22 Eylül 2014 Pazartesi

Esn ve Nihayet Yeni Evim

     Saat  10 gibi kalkıp hemen Esn'e gittim ve beni bir güzel bilgilendirdiler 10 euro karşılığında kartımı ve ücretsiz olarak hattımı da aldıktan sonra yolcu ettiler. Hat hakkında bilgilendirmem gerekirse diğer ülkelerin verdiklerinin aksine gayet kullanışlı bir hat. Normal öğrencilere 10 euro fakat biz Erasmuslara 7.5 euro'ya 500 dakika Portekiz içi her yöne konuşma paketi 500 mb internet paketi ve Portekiz içi sınırsız sms'e sahip oluyorsunuz.

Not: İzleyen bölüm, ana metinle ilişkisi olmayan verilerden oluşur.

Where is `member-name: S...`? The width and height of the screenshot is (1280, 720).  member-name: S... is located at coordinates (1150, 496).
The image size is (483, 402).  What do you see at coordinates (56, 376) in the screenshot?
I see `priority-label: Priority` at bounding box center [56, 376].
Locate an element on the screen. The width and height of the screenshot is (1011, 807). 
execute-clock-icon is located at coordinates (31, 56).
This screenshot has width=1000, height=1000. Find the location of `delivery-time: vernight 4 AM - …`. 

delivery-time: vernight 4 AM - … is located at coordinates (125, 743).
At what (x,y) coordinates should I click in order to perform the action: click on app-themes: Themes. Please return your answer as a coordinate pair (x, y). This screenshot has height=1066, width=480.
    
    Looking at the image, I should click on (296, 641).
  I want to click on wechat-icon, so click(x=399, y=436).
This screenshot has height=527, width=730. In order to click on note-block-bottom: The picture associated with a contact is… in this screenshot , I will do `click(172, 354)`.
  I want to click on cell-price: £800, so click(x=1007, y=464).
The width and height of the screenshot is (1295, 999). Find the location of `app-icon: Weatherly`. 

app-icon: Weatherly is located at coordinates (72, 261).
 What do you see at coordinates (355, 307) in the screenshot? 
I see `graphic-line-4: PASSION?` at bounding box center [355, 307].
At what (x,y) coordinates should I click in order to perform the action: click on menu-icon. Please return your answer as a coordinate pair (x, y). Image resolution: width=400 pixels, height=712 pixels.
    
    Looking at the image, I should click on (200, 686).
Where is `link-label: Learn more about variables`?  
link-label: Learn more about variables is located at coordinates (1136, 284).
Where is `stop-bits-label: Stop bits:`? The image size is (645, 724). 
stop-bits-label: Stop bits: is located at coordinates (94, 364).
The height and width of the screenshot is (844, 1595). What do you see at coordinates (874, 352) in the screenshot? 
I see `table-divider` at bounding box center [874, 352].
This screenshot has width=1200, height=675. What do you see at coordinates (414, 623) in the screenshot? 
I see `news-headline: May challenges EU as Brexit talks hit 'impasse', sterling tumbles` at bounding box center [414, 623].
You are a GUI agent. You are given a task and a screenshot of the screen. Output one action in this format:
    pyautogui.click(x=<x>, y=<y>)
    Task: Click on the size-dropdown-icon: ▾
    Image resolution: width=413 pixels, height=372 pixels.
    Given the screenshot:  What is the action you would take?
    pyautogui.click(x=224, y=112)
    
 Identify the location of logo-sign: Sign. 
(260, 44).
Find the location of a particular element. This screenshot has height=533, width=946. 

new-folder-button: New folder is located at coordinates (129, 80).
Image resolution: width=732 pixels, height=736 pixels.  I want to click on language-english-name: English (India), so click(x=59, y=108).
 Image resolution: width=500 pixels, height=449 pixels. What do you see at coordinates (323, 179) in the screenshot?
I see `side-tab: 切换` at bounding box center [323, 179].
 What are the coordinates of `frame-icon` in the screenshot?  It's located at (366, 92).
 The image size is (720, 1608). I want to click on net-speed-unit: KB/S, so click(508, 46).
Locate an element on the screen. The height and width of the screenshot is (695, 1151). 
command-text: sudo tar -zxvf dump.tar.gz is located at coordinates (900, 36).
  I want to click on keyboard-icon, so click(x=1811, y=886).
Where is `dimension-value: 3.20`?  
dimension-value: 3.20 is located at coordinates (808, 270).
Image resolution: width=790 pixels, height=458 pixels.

Tabi önemli ve en güzel husus da şu ki Whatsapp, Viber, Tango, Messenger ve daha nicesi ücretsiz. Yani internet paketinizden gitmiyor. Ve ilk bir hafta hiç yükleme yapmadan kullanabiliyorsunuz.

     Dün geceden elime aldığım adreslerle birlikte adresleri sora sora yola koyuldum, bir cafe'ye girdim ve cafe sahibine gösterdim adresleri yaşlı bir amcaydı ne yazık ki İngilizce bilmiyordu, yan tarafımda masada oturan gençleri gösterdi ve oraya sordum ben de. Adresi bildiklerini ve 15 dakika beklersem birlikte gidebileceğimizi söylediler, şans yüzüme gülüyordu. Oturup bir kahve içtim ben de, Portekizli ve İngilizce bilen birilerini bulmak dahası yardımsever birilerini bulmak iyi gelmişti. Meğerse arabaları da varmış Opel marka araca binip kıvırcık saçlı kızın şoförlüğünde evin olduğu mevkiye vardık ama ne yazık ki ev çoktan kiralanmıştı ve ilan sitede unutulmuştu. Araçtaki arkadaş da bir yer biliyorum diyerek bizi okyanusun kenarına sürükledi arabayı park ettikten sonra iki tane teyzenin yanına geldik, yılların vermiş olduğu tecrübe yüzlerindeki kırışıklıklardan belli oluyordu. İngilizce bilmedikleri gün gibi ortadaydı ve arkadaş Portekizce bir şeyler söylemeye başladı ben ise şaşkın bir şekilde onları izliyordum. Neyse ki arkadaş durumu izah etmeye başladı bana, teyzeler bu bölgenin emlakçılarıymış önlerinde koca birer kese ve içlerinde en az 20'şer tane anahtar var. Teyze de bana uygun bir yer olduğunu ve istersem bakmaya gidebileceğimizi söylemiş. Hay hay, zaten dünden razıyım fiyatı da duyunca görmeyi istiyorsunuz. 175 Euro ve her şey dahil, eşyalı, iki odalı az kalsın unutuyordum bir de okyanusa sıfır :)
    Eve geldiğimizde ev sahibini çamaşır sererken bulduk ve aralarında Portekizce konuşmaya başladılar. Ev sahibi bayan şöyle bi alıcı gözüyle baktı bana ve müstakbel evimin kapısını açtı bize, girince bile beni kirala dercesine hoş bir kokuyla karşılaştım. Odalar, yataklar, dolaplar, gardırop, tuvalet, banyo...  Hepsi de gayet temiz ve kullanılabilir şeylerdi sevmiştim burayı ve artık karar verme zamanı gelmişti herkes yüzüme bakıyordu. Kararım da belliydi zaten aklıma takılan birçok şeyi de sorduktan sonra ertesi gün gelip taşınmak için oradan ayrıldım. Ev sahipleri İngilizce bilmiyordu ama bunun pek de sorun olacağını düşünmüyordum doğrusu. Sonuçta jest ve mimik diye bir şey var anlaşabiliyorsunuz bir şekilde :)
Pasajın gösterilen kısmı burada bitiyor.